Zuzalu began with an ephemeral 2-month experiment in 2023, and since then has had dozens if not hundreds of subsequent "pop-up" city experiments around the world. It is by no means a monolith, and my experience is colored by the fraction that I participated in or organized.
Network School distinguishes itself most in its permanence. It opened in September 2024 for three months, re-opened in March 2025 and has been open ever since, now over a year in operation.
Most of the Zuzalu residencies continue to be ephemeral, with a few exceptions that include permanent coworking spaces, and even fewer that maintain coliving as part of a permanent project. Since 2025, however, many Zuzalu projects have been working toward putting down roots in their respective jurisdictions to build a permanent crypto city.
A permanent coliving project yields opportunities and complications of a different kind.
Most importantly, the stakes are higher for a permanent project. You need healthy, longterm relationships with your neighbors, with the government, with the landowners and business owners you are living with. You need fair and trusted, let alone trustless, systems within your community to handle all the colors of life and human coordination.

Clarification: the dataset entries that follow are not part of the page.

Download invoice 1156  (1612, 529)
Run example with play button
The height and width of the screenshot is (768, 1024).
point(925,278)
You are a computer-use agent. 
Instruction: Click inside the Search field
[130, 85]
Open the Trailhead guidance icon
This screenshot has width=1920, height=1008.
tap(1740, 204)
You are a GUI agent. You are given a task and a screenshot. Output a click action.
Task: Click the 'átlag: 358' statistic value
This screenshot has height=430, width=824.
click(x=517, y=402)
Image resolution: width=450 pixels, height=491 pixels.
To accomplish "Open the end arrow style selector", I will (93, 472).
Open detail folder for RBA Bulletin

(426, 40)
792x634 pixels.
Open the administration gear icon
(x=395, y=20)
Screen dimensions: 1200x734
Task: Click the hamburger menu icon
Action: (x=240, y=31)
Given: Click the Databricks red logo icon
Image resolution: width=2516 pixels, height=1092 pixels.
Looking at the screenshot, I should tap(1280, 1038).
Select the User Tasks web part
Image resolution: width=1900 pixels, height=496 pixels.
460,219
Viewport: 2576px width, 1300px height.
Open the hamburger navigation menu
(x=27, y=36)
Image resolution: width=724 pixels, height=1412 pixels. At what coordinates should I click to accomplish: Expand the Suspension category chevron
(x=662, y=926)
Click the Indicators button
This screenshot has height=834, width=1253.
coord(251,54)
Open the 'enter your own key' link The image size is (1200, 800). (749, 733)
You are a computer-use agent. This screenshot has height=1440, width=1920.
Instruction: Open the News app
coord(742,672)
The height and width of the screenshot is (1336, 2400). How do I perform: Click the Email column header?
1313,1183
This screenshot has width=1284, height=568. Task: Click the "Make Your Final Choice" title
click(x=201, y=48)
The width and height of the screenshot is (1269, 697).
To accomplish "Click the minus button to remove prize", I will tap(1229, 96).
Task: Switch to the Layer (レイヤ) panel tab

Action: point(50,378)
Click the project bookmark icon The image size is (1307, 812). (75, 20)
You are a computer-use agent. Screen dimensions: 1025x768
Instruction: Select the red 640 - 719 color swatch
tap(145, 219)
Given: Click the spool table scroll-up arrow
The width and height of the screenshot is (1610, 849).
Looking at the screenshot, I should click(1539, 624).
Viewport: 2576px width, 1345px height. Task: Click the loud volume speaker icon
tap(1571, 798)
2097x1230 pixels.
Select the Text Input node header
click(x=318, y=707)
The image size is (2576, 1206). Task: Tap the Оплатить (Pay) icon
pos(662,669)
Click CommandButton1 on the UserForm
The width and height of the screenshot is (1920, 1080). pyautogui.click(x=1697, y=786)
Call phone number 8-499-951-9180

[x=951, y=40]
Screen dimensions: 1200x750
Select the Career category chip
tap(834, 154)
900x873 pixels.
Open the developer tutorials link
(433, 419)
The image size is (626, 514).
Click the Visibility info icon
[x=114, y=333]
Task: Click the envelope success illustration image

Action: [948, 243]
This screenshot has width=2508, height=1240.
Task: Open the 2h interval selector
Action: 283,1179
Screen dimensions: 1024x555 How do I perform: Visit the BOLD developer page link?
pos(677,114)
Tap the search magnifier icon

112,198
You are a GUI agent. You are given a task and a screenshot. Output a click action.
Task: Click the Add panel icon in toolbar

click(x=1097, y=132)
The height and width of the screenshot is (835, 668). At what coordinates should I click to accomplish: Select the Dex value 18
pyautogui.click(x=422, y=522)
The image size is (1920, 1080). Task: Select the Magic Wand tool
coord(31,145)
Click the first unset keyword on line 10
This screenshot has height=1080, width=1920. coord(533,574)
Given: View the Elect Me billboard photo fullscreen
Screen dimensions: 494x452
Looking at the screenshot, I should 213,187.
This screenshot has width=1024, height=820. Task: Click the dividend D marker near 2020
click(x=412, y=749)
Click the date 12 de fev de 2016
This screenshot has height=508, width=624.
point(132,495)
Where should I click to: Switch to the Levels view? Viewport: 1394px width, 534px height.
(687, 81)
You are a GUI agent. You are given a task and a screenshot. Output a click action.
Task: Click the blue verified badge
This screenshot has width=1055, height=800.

Therefore your freedom to experiment is necessarily limited, and every step taken (whether app, promise, or process) ought to be done cautiously.
Ephemeral Zuzalu residencies are often thriving with experiments in technology and society only possible in aligned techno-optimistic communities. By being temporary, the dice can be re-rolled constantly, which enables rapid iteration and lower stakes. I would argue that even temporary pop-up crypto city experiments, as well as short conferences, should think seriously about the longterm effects of their presence in localities. But if you seek to grow something for years, let alone generations, the local connections and impacts ought to be one of the first and most important priorities for a project.
Interestingly, Network School has maintained an element of "pop-up" in its structure. In addition to the growing longterm community of residents who commit to a full-year, several hundred join each month for monthly cohorts. Analogous to tourists, some choose to stay longer, permanently, while others choose to move onto their next destination. Infinita in Prospéra first proved to me the value of extended pop-up residencies in seeding and growing population in permanent projects, and experiencing it at Network School deepens my conclusion that any permanent project ought to include extended residencies in its programming, especially at the start. It is a significant decision to choose to move somewhere, and being able to try a place and its community helps people make such a decision. It also enables breadth for the longterm residents while they build depth in their connections with one another.
As Zuzalu projects put down roots in permanent spaces, hosting extended residencies is a good strategy for bringing people to the space initially, and providing variety as people stay longterm. It also enables high concentrations for specific fields and interests, such as the upcoming Ethereum Month at Network School this May or the Valley of the Commons pop-up at the Commons Hub in Austria this fall.
Finally, I've already written in depth about the necessity to "make it somewhere people want to live." If you seek to build a coliving project, regardless of the technological or societal innovations, it must be a place people want to live. Temporary projects can provide novelty once, maybe twice, but unless it is a good place to live, and people feel they get their money's worth, it will be difficult to replicate let alone grow something permanently. Of course, living at the "frontier" necessitates a level of sacrifice of convenience or preference that existing cities and communities offer. But I have been impressed with Network School's rapid improvements and refinements in the living experience since I first visited on Opening Day in 2024. Every time I have returned to NS, it has been markedly better than my previous visit; growth of this kind I think is only possible when a project puts down roots permanently and focuses its efforts on building a city.